La société Cerba ne caractérise aucun comportement fautif justifiant de condamner la société CGT à des dommages et intérêts pour procédure abusive ou à une amende civile.
Sur les dépens et l’article 700 du code de procédure civile
Les dépens seront à la charge de la société CGT.
L’équité commande de la condamner à payer à la société Cerba une indemnité de 6.000 € au titre de l’article 700 du code de procédure civile.
PAR CES MOTIFS
Statuant par arrêt contradictoire et en dernier ressort,
Confirme le jugement entrepris en toutes ses dispositions.

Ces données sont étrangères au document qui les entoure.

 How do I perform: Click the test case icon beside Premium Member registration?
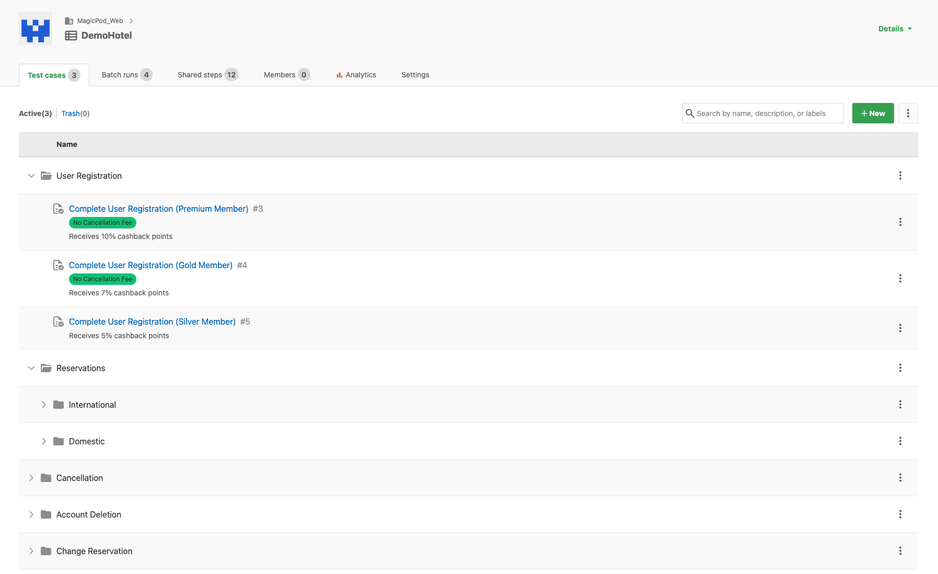[59, 209]
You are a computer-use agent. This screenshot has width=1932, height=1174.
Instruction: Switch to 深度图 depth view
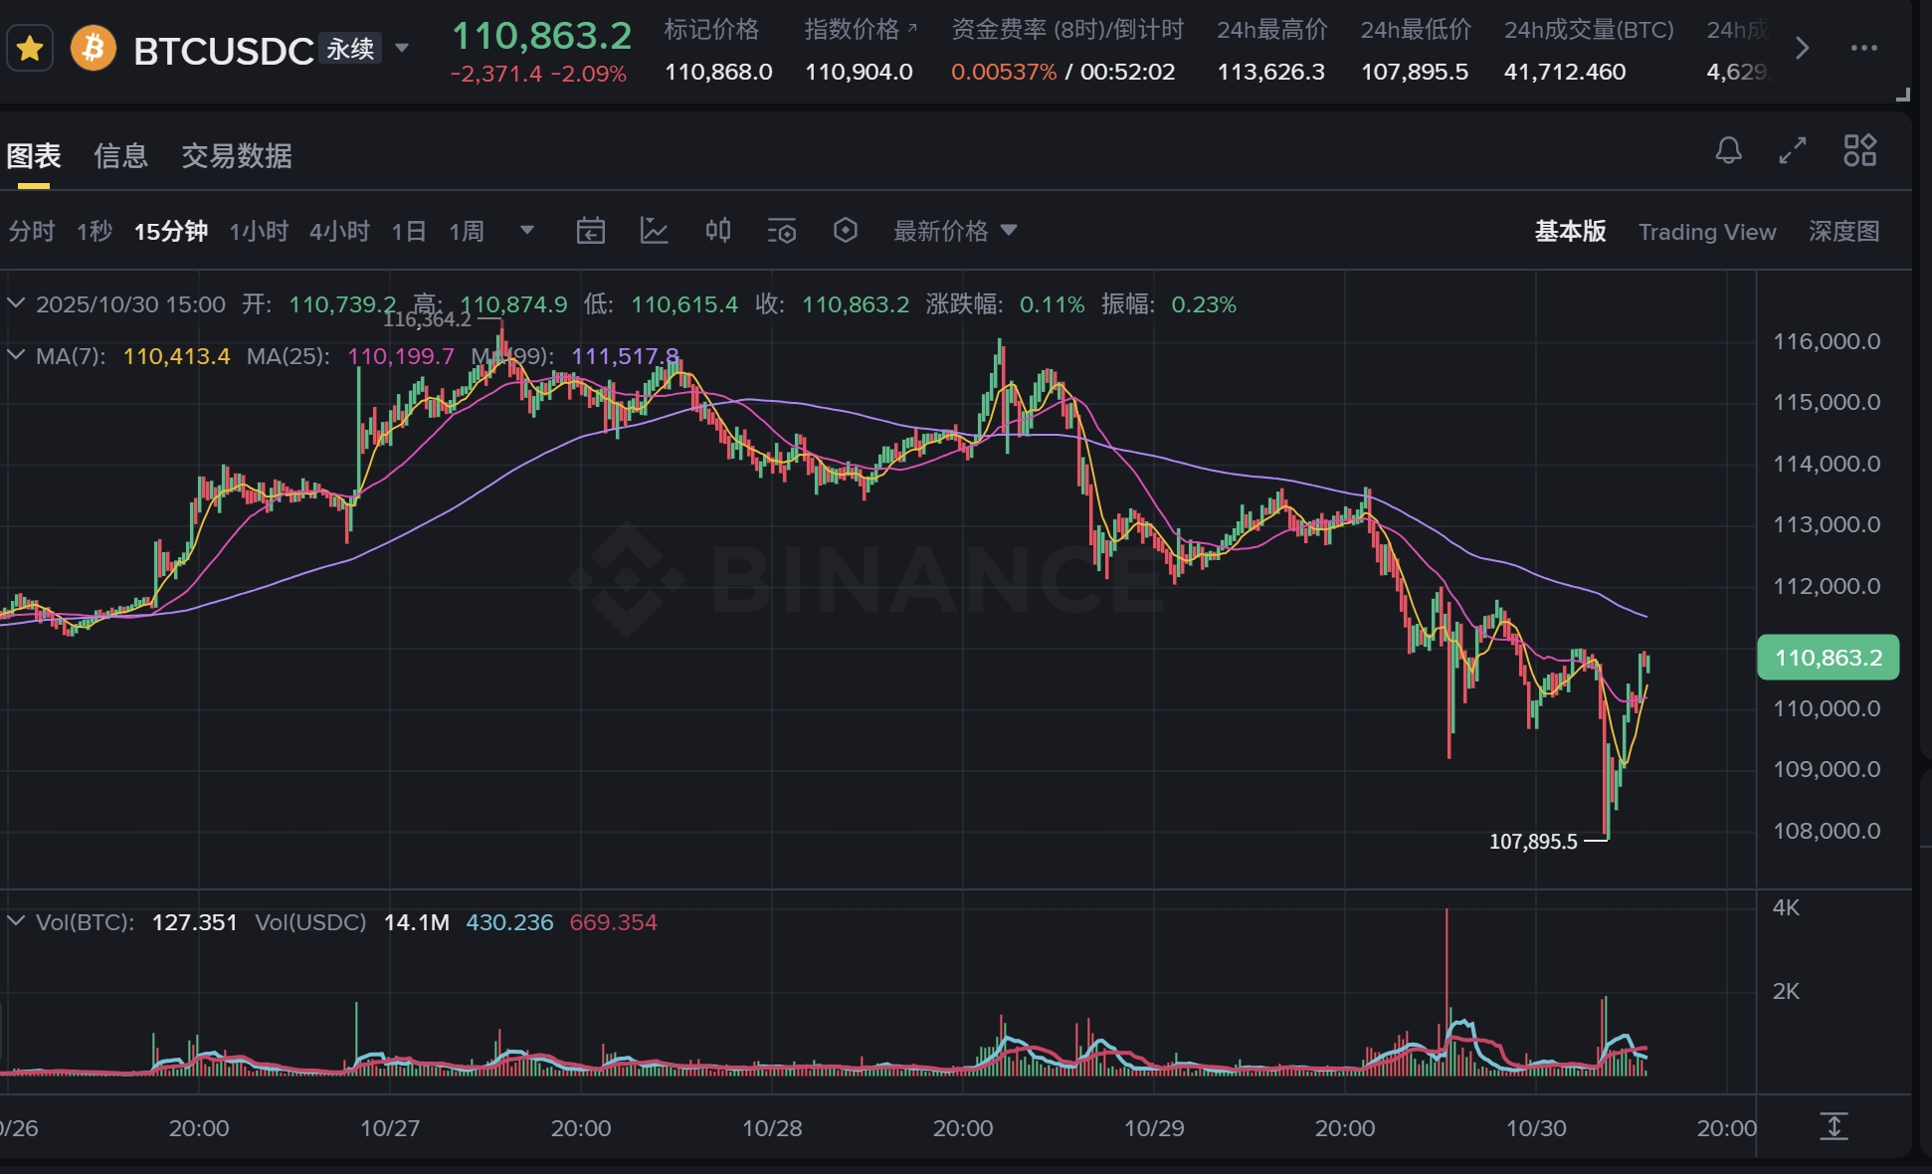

Condamne la société Comptoir Guadeloupéen de Transit aux dépens d’appel qui pourront être recouvrés directement par la SCP Jupin & Algrin, avoués, conformément aux dispositions de l’article 699 du code de procédure civile.
La Condamne à payer à la société Cerba une indemnité de 6.000 € au titre de l’article 700 du code de procédure civile.
La Déboute de sa demande au même titre.
— prononcé publiquement par mise à disposition de l’arrêt au greffe de la cour, les parties en ayant été préalablement avisées dans les conditions prévues au deuxième alinéa de l’article 450 du code de procédure civile.
— signé par Monsieur Albert MARON, Président et par Madame GENISSEL, greffier, auquel la minute de la décision a été remise par le magistrat signataire.